* **WHAT YOU SHOULD DO**: Beginning with the line that holds "Go to Home in top navigation" and ending with the last line of the entries, please output each line exactly, apart from any pictures.

Dataset items:
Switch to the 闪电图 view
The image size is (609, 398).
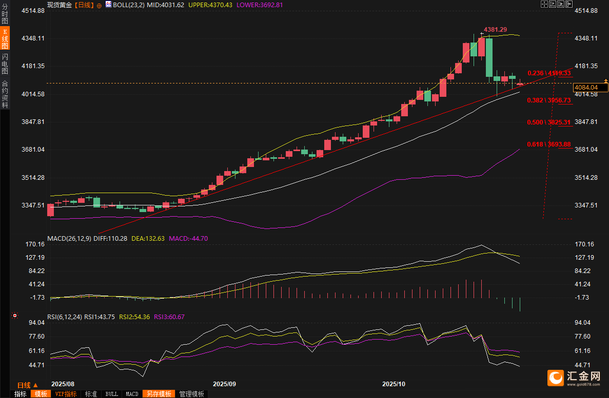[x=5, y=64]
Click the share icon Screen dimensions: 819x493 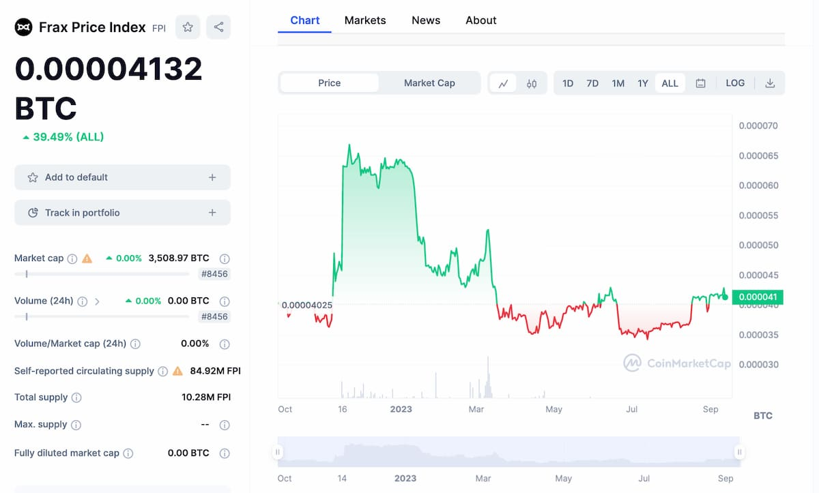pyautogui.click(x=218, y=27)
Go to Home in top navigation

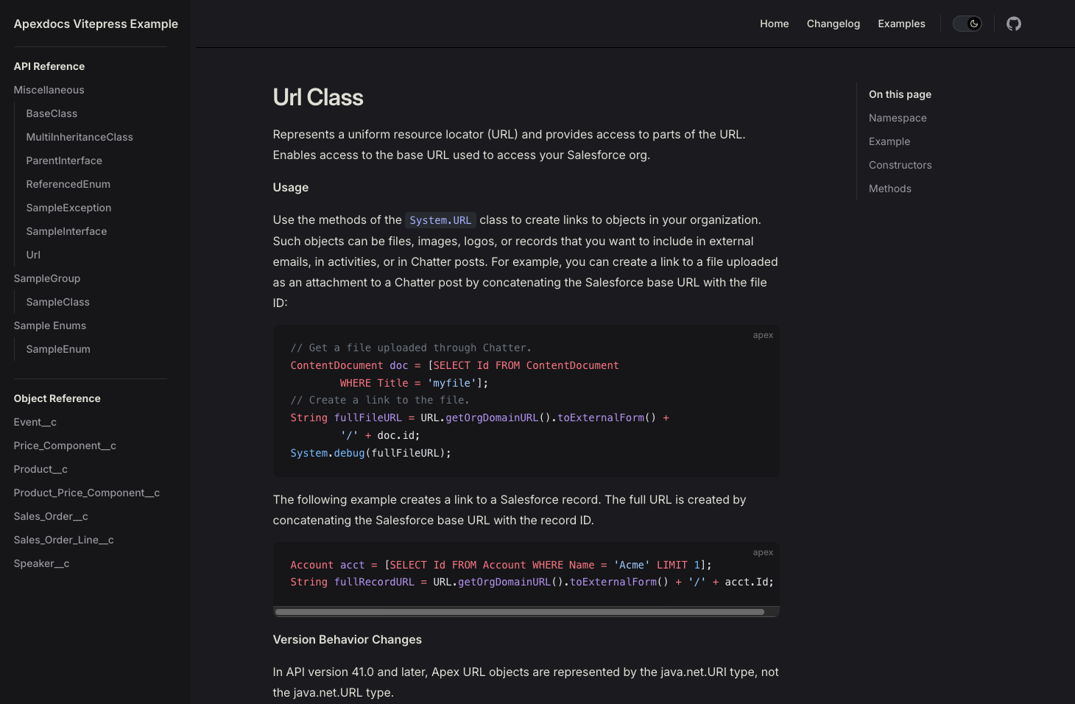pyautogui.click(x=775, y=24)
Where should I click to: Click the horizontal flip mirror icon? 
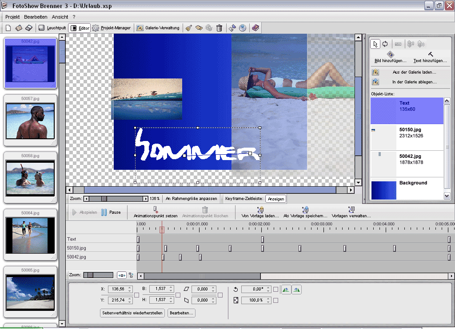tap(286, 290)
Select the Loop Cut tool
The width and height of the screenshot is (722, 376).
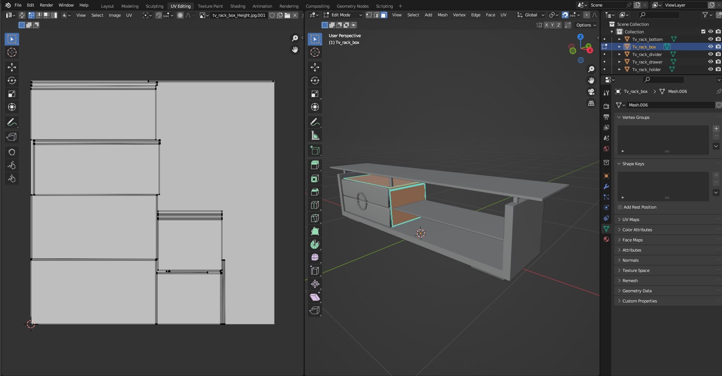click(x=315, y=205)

* **WRITTEN SOLUTION**:
Go to Home in top navigation

pyautogui.click(x=775, y=24)
Where should I click to: Click the horizontal flip mirror icon? 
tap(286, 290)
Select the Loop Cut tool
The width and height of the screenshot is (722, 376).
click(x=315, y=205)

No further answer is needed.